→ **Dataset extract**:
┌──

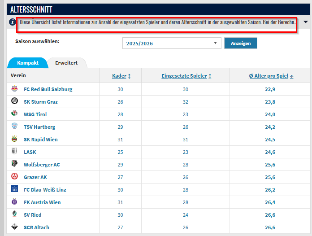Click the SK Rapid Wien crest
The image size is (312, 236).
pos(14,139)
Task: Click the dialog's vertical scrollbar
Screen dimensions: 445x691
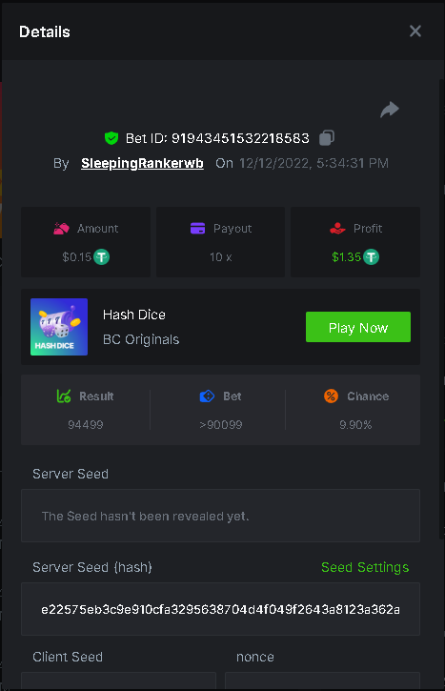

└──

Rewrite the material above, replacing "scrollbar" with "scroll bar" and keeping everything else unchanged. Omit the pictures.

→ **Answer for this exercise**:
Click the SK Rapid Wien crest
The image size is (312, 236).
pos(14,139)
Task: Click the dialog's vertical scroll bar
Screen dimensions: 445x691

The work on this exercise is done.